On Wednesday 02 June 2010 22:24:40 Chad Nelson wrote:
The documentation got a bit harder to read since it redundantly repeats the template arguments. Can something be done about that?
I've thought the same thing, and I don't yet know what to do about it. The only way I can think to fix it is to rewrite all of the functions as non-templates, purely for documentation purposes.
Not worth the effort... and what would be the purpose of using doxygen then ? I was thinking there migth be some doxygen option to disable this ? I would think this is not the only library to have this issue. Maby make a feature request to the doxigen bug tracker ? Frankly it's not that big an issue.
Related to that maby you can consider using boost parameter for the template parameters?
Would that make the documentation easier to read? I don't see any other benefit to using it here; there are only three optional parameters, and two of them have the same type (bool) so they couldn't benefit from Boost.Parameter's automatic deduction.
Why not ? As the parameter docs points out having two bool parameters can get confusing. And i don't like having to specify the allocator every time . Of course is't just some syntactic sugar.
I think you should make clear in the documentation what threadsafe means. If it still only means that you can't use copies of xints across threads then some could still want to use them in multithreaded code.
That's still what it means. I've added further documentation on it, and modified the copy constructors to allow optional thread-safe copying of non-thread-safe objects; I've uploaded those changes to the sandbox now, if you want to see them.
It seems to be missing threadsafe.html
From an user's point of view making nothrow just a template argument would make sense .
Would it? Though similar, they act very differently in the face of errors. The nothrow version also needs to support the Not-a-Number value, which requires a couple functions that don't make sense for the other types.
It's just a compile-time option like the other ones.
I consider using size_t for size in bits a little confusing/annoying. Maby you should typedef size_t bits_t; ?
I'm not sure I understand the complaint. size_t is the standard type for sizes. Wouldn't introducing a new type, which is just an alias for an existing and well-known type, be more confusing to people?
It's just that the size_t is used to count in bytes everywere. That's how you usually count syze.
Also i'm interested wath do you think about the performamce when using small numbers. I've seen claims that gmp is "only 5% slower " than using plain ints in such cases. I'm thinking that such situations would be quite common in a lot of applications.
I hadn't considered that usage. I'm not sure how the speed compares to plain ints, but I'd be very surprised if it were anything near that fast. To make it faster, I'd have to eliminate some of its abilities.

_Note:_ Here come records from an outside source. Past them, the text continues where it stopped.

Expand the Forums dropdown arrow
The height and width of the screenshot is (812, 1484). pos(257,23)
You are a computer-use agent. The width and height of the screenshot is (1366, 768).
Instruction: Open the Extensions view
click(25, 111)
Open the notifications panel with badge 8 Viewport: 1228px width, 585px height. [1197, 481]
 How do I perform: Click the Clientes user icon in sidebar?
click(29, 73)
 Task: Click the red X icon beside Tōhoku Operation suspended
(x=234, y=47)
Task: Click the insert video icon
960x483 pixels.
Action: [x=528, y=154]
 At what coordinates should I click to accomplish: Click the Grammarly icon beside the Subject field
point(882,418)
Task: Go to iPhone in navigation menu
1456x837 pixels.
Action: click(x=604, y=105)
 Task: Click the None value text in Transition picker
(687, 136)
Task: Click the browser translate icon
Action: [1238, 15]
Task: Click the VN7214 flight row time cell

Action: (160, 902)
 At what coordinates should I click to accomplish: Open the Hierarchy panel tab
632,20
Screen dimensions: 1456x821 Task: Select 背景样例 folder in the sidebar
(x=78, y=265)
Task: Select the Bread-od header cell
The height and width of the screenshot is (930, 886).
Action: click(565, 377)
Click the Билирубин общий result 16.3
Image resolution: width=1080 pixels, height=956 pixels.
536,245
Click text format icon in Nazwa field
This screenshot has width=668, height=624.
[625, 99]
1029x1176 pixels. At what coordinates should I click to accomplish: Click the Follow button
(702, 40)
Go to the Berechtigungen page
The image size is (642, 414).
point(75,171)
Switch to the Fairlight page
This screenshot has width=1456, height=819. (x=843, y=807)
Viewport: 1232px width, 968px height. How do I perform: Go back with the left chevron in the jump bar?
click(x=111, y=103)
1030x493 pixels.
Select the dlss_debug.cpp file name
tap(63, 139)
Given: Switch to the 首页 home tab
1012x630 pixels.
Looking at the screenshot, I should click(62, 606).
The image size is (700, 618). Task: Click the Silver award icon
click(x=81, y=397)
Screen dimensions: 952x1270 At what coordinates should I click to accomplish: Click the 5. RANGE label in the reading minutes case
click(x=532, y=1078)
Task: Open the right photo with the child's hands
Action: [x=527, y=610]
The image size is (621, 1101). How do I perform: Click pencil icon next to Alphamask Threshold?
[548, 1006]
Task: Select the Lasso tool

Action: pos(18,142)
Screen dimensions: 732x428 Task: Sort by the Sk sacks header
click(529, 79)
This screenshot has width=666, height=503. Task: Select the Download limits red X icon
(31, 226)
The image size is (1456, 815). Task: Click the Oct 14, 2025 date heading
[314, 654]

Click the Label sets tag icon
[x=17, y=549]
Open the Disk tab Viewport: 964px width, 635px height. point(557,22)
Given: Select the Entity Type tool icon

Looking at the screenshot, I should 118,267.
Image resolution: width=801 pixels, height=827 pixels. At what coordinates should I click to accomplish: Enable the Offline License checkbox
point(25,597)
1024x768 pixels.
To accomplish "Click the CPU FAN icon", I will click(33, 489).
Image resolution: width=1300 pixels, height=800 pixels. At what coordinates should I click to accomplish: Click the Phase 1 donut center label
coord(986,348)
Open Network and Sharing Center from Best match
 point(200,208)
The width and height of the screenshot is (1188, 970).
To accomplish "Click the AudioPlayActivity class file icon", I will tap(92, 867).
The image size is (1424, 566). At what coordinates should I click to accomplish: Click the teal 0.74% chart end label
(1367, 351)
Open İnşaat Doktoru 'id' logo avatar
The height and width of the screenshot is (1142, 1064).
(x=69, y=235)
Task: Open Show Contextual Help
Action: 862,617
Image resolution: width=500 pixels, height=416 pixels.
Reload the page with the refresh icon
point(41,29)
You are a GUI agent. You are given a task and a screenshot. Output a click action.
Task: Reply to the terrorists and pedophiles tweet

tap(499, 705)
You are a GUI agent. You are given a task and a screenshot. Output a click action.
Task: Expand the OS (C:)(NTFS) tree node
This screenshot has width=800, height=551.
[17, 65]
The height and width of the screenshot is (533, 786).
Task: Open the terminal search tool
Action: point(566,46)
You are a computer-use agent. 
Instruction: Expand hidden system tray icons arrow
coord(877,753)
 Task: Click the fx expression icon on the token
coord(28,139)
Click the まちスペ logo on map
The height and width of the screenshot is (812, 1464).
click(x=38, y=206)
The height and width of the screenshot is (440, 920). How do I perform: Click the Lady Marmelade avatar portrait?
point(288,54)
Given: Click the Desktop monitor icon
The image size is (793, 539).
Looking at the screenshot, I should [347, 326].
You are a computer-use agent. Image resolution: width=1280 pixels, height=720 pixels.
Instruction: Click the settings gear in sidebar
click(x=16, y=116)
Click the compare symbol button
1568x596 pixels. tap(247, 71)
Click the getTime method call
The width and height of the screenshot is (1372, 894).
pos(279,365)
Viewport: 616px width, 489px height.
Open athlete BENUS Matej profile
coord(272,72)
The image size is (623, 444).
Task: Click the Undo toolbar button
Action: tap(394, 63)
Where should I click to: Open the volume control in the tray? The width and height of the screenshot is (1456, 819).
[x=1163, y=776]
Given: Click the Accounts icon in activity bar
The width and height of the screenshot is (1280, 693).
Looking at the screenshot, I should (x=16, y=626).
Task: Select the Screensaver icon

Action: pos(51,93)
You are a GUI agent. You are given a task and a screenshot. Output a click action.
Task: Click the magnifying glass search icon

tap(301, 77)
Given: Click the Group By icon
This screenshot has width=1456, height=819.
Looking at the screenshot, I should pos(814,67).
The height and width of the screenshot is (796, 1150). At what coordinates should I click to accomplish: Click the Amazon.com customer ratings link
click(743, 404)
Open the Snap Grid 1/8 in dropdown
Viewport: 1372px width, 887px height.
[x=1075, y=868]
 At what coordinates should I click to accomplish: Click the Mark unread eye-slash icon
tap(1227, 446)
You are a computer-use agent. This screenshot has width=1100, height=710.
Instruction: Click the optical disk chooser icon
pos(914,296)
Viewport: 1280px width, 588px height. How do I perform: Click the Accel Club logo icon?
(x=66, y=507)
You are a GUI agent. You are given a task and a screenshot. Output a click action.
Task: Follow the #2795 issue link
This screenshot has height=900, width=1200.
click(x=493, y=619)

Or add assembly-language functions, which would break portability.
data_t seems quite a bloated class to me .
It's the central class of the entire library. Reducing its size would just mean moving the complexity somewhere else. Most of its size is due directly to the requirement that it support allocators, which I was told is necessary to be accepted as a Boost library.
I was thinking of maby doing something like this. bitfield flags; union { intmax_t val; data_t* data; } and use a flag to see if it's using a val or data. that should make sure that small values don't use any allocatin and use little memory. some of the bools in data_t could be put in the bitfield.